Quand, le Vendredi-Saint de l’année 1300, au temps de la douce saison, Dante, perdu dans la forêt obscure, se trouva au pied de la colline, menacé par le lion et par la louve, une apparition s’offrit à lui. Ombre ou homme, il ne savait : « Non, je ne suis pas un homme ; homme, je fus jadis, et mes parents furent lombards, et tous les deux mantouans par leur patrie. Je naquis sous Julius... Je fus poète, et je chantai ce juste, fils d’Anchise, qui vint de Troie après que le superbe Ilion eut été brûlé... — Oh ! est-ce Virgile ? et cette source qui épanche un si large fleuve de discours. O ! des autres poètes honneur et lumière !... Tu es mon maître et mon auteur... Tu se’ lo mio maestro e il mio autore. »

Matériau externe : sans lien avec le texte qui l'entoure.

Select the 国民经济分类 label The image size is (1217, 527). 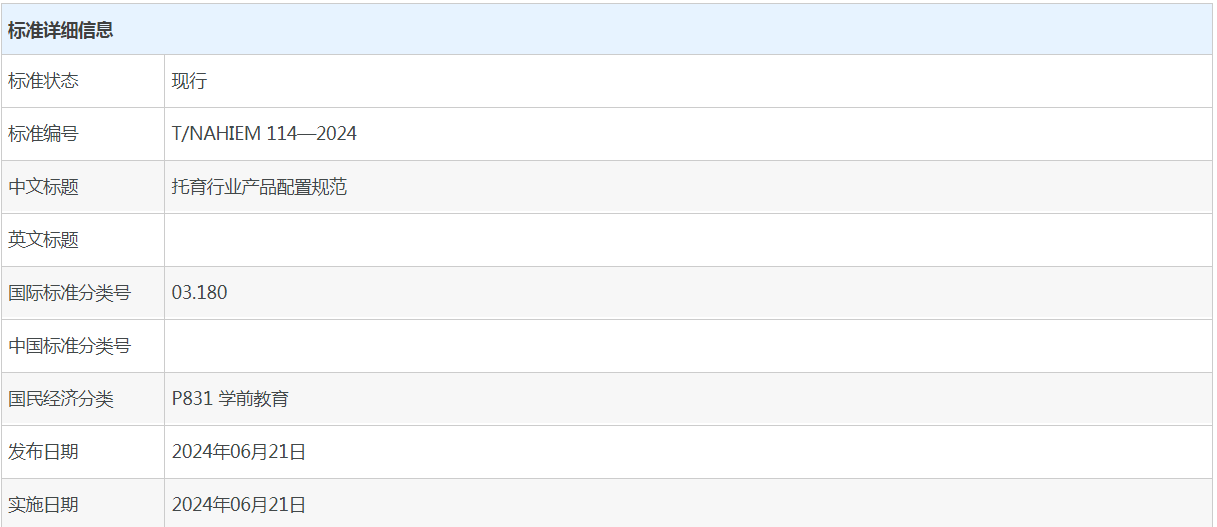(x=61, y=399)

Sans l’Énéide, Dante eût-il écrit la trilogie sublime ? Mais combien sont venus depuis s’abreuver à la source enchantée et ont répété la parole du grand Florentin ? Victor Hugo, dont les premiers vers, des vers « d’enfant sublime », ont été des traductions de l’Énéide, a poussé le même cri de pieuse admiration et de fervente gratitude :
O Virgile ! ô poète ! ô mon maître divin !

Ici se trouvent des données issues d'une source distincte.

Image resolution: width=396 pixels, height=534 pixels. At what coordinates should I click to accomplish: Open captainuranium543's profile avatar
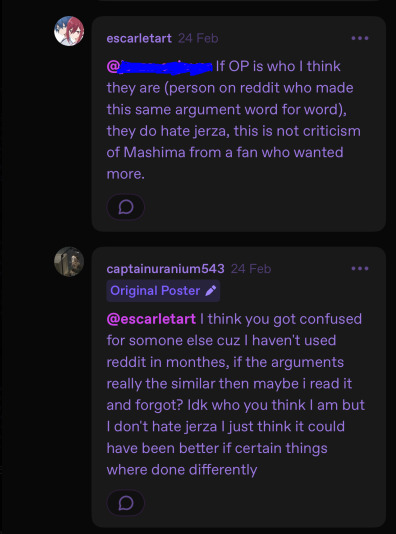69,262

La pensée de Virgile emplissait sa rêverie, et, comme Dante prenait pour guide, dans le « noir voyage » au « cercle odieux »

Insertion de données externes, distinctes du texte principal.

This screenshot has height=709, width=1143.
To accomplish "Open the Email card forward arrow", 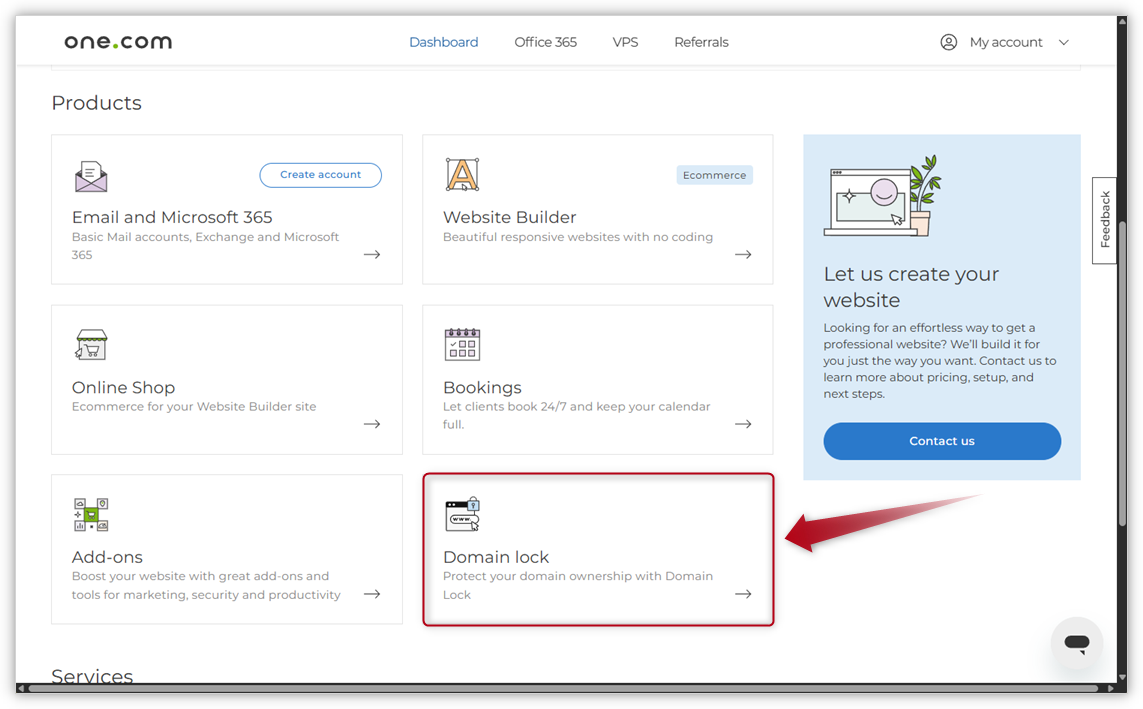I will coord(372,254).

Le génie au front calme, aux yeux pleins de rayons.
il l’emmenait avec lui… et avec elle, entre Buc et Meudon, dans la vallée où la grotte et la forêt servaient d’asile à ses amours.
Maître, puisque voici la saison des pervenches,
Si tu veux, chaque nuit, en écartant les branches,
Sans éveiller d’échos à nos pas hasardeux,
Nous irons tous les trois, c’est-à-dire tous deux,
Dans ce vallon sauvage, et de la solitude,
Rêveurs, nous surprendrons la secrète attitude.
Dans la brune clairière où l’arbre au tronc noueux
Prend le soir un profil humain et monstrueux,
Nous laisserons fumer, à côté d’un cytise,
Chaque feu qui s’éteint sans pâtre qui l’attise,
Et, l’oreille tendue à leurs vagues chansons,
Dans l’ombre, au clair de lune, à travers les buissons,
Avides, nous pourrons voir à la dérobée
Les satyres dansants qu’imite Alphésibée.
Ainsi, votre plus grand poète épique et notre plus grand poète lyrique ont reconnu Virgile pour maître. Ce serait assez pour que nous nous associons à l’initiative prise par la ville de Mantoue. Mais combien d’autres chez nous sont redevables d’une partie de leur génie au génie de votre poète national ! Racine, avec Andromaque, lui emprunta son premier chef-d’œuvre. Après avoir cité le discours d’Énée dans le IIIe livre de l’Énéide, il disait avec une adorable simplicité : « Voilà, en peu de vers, tout le sujet de cette tragédie ; voilà le lieu de la scène, l’action qui s’y passe, les quatre principaux acteurs, et même leurs caractères. »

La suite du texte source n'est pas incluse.